One month later, for the first time, they began direct action by occupying the roof of a mosque under construction in the central French city of Poitiers, using the building displaying anti-immigrant banners. When President François Hollande’s government considered closing Generation Identity in response to this, it did not.
One group continued with shock tactics in the following years – including blocking the road connecting the “Calais jungle” migration camp to the city center in 2016 and by infiltrating one of its members in the NGO SOS Méditerranée, which helps migrants in danger of death by the sea, 2018.
But Generation Identity’s biggest advertising stunt was when it launched a major operation in the Alps along the Italian border, an open border thanks to the EU’s Schengen agreement – and an important crossing for migrants. About a hundred people were involved in the operation, set up plastic fences, uncovered a giant banner and used two helicopters to check the border.
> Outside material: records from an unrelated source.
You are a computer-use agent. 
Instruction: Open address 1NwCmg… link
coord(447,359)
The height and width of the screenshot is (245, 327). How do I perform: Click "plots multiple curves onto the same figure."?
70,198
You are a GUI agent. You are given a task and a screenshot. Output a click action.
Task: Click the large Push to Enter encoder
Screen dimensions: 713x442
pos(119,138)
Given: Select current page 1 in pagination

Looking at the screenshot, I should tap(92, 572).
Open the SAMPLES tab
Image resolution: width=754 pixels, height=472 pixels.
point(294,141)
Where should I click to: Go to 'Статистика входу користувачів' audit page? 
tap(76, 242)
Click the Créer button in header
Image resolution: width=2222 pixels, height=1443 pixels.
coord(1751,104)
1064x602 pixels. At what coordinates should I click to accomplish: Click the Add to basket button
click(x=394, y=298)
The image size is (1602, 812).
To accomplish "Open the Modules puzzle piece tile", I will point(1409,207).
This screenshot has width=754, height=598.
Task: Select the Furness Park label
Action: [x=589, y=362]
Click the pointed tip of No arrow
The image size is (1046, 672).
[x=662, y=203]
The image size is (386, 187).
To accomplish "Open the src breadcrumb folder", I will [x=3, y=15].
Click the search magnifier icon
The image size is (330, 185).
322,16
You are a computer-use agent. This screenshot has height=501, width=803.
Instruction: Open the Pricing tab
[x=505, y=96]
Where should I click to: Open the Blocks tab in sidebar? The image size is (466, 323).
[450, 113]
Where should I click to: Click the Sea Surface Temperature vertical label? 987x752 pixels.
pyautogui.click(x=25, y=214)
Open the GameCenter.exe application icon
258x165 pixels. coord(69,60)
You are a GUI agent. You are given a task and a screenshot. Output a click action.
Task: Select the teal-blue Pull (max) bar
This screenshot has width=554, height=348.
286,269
The activists were wearing the same blue jacket, which made them look like police officers and gave the impression that they were assimilating the role of the French state.
This operation cost about 10 percent of Generation Identity’s budget – estimated at about 300,000 euros and consists mainly of donations from the group’s members and supporters.
Three members were sentenced to six months in prison for the alpine trip in August 2019 – especially because they disguised themselves as police officers.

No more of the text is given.